La page noire de ma scolarité primaire.
J’ai beau chercher, fouiller, depuis des années, je ne retrouve rien.
Pas le moindre souvenir.
Pas une seule image.
Le noir intégral, de huit heures à seize heures tous les jours de la semaine.
Les réminiscences commencent toujours après seize heures
à l’exception des jeudis riches en souvenirs,
ainsi que les samedis après-midi et les dimanches.
Le temps de l’école est noir.

Avant d’entrer dans ce tunnel,
dont je ne mesure la profondeur que par l’épaisseur de sa noirceur,
il me reste en mémoire une séquence toujours animée.
Après une petite année de maternelle,
je viens, comme les adultes se plaisent fièrement à le proclamer,
d’entrer à la grande école.
L’école des garçons Jules Ferry à Sartrouville, cours préparatoire.

J’ai six ans ce mois-ci.
Je revois le visage de la maîtresse.
Ce sera le premier et le dernier visage d’enseignant dont je garderai la mémoire
jusqu’au deuxième trimestre de la sixième.

Le directeur siffle la fin de la récréation.
Nous-nous figeons sur place.
Le silence, de la cour stoppée net dans ses éclats de voix et ses gestes, est impressionnant.
Gare à celui qui prolongerait sa parole ou son cri dans l’instant.
Il se retrouverait à faire un stage punitif dans le bureau de monsieur le directeur
qui veille personnellement au respect absolu du protocole disciplinaire.
Nous devons maintenir la position dans laquelle le sifflet nous a surpris,
sans avoir le droit de bouger.
Le second signal sifflé nous ordonne d’aller nous mettre en rangs,
en silence,
deux par deux,
face aux instituteurs,
chacun d’eux étant debout à l’emplacement réservé à sa classe.
Nous prenons la distance.
L’espace réglementaire se mesure en tendant le bras jusqu’à toucher l’épaule du camarade qui nous précède.
Puis, l’un après l’autre, les rangs se dirigent vers les classes,
d’un pas se devant d’être calme et tranquille,
tout en témoignant du dynamisme maîtrisé de l’élève motivé.
Arrivé dans la classe, chacun s’en va à son pupitre
et doit se maintenir
raide, tête haute, au droit de sa place, face au tableau noir,
attendant que la maîtresse,
debout sur l’estrade derrière son bureau,
donne l’autorisation de s’asseoir dans un mouvement d’ensemble parfait.

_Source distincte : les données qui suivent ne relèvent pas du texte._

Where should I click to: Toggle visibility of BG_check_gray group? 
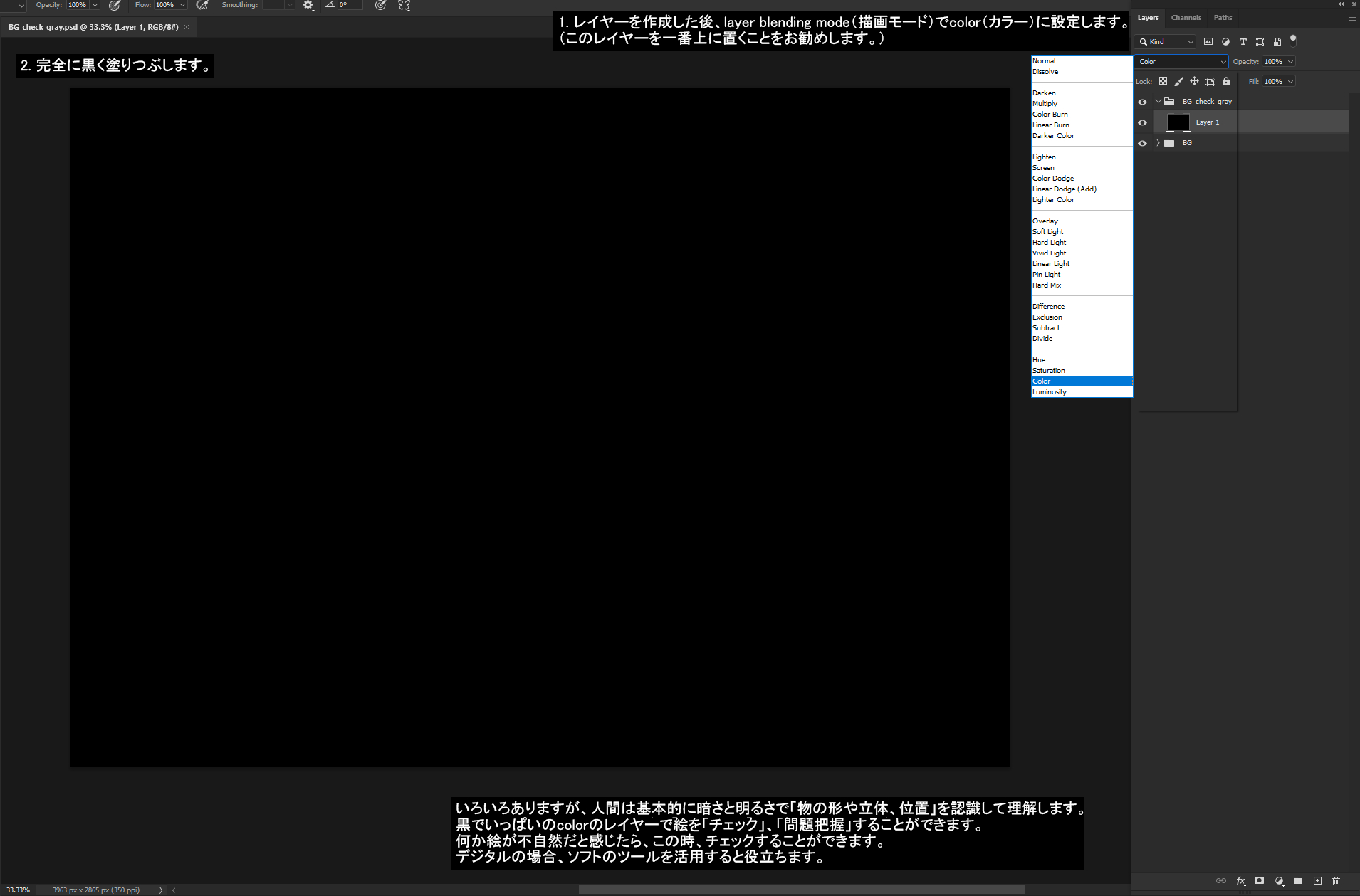pos(1142,102)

À peine assis, je lève la main, me tortillant sur mon banc.
            M’dame, m’dame…
            Oui…
            M’dame, pipi !
Et la classe me semble exploser dans un déchaînement d’éclats de rires,
que je ne comprends pas dans l’instant,
les uns me désignant du doigt avec des
— Oh ! Lui  — Pipi, m’dame  — Bébé, pipi…
La maîtresse devant intervenir pour rétablir le silence.
            ­On se tait… Qu’est-ce qu’il te prend. Tu ne sais donc pas que la récréation sert d’abord à ça. Aller, vas-y, dépêche-toi, et que ce soit la dernière fois.
Je courrai sous les quolibets
qui reprendront au retour comme à l'aller des pissotières situées au fond de la cour,
sans que l’institutrice intervienne vraiment pour rétablir le calme.

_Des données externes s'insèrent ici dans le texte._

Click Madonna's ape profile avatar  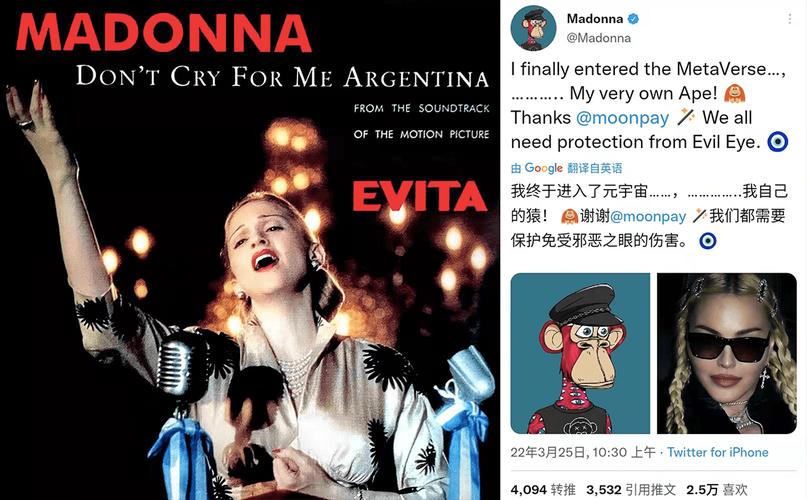click(x=533, y=28)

N’est-il pas étonnant que ce soit mon seul souvenir de cette école ?
Jusqu’au trimestre qui précédera mon départ définitif de Sartrouville.
Aurais-je conservé de cet incident cette aversion de l’imprévoyance
qui me taraude encore tant aujourd’hui ?

Durant les cinq années et demie passées à Jules Ferry,
je crois bien n’avoir jamais croisé le regard d’un maître ou d’une maîtresse qui,
tous, n’avaient d’yeux que pour d’autres,
toujours les mêmes d’ailleurs d’une classe à l’autre.
Tout comme je n’ai aucune mémoire
d’une seule interrogation orale personnelle pendant les cours,
ni d’une seule fois où quelqu’un, dans l’enceinte de l’école, se serait adressé à moi
pour me parler de ce qui aurait pu me concerner.
Et ces sentiments d’aujourd’hui, sur cette période de mon enfance,
ne sont que déductions d’évocations familiales
et non de situations mémorables vécues en classe,
car comme je vous l’ai dit, le temps de l’école n’est qu’un trou noir
dont il ne m’est pas permis de voir la matière qui le compose.

Constamment dans le dernier tiers du classement,
je devais galérer en fond de classe,
si ce n’est à fond de cale,
si j’en juge par les efforts vains que je devais fournir,
une fois rentré à la maison, quand ma mère s’acharnait à mes devoirs et leçons.
De cela, je me souviens parfaitement.
Malgré les souffrances d’un apprentissage laborieux,
j’aimais retrouver le bureau que mes parents m’avaient acheté aux Puces de Saint-Ouen.
Un bureau en bois blond ciré comme celui de ma maîtresse.
Ce bureau fut le témoin de cet acharnement à savoir, à comprendre, seul,
sans plus de succès quand ma mère s’en mêlait,
au contraire.

Cette rage d’apprendre par moi-même viendrait-elle des profondeurs du trou noir.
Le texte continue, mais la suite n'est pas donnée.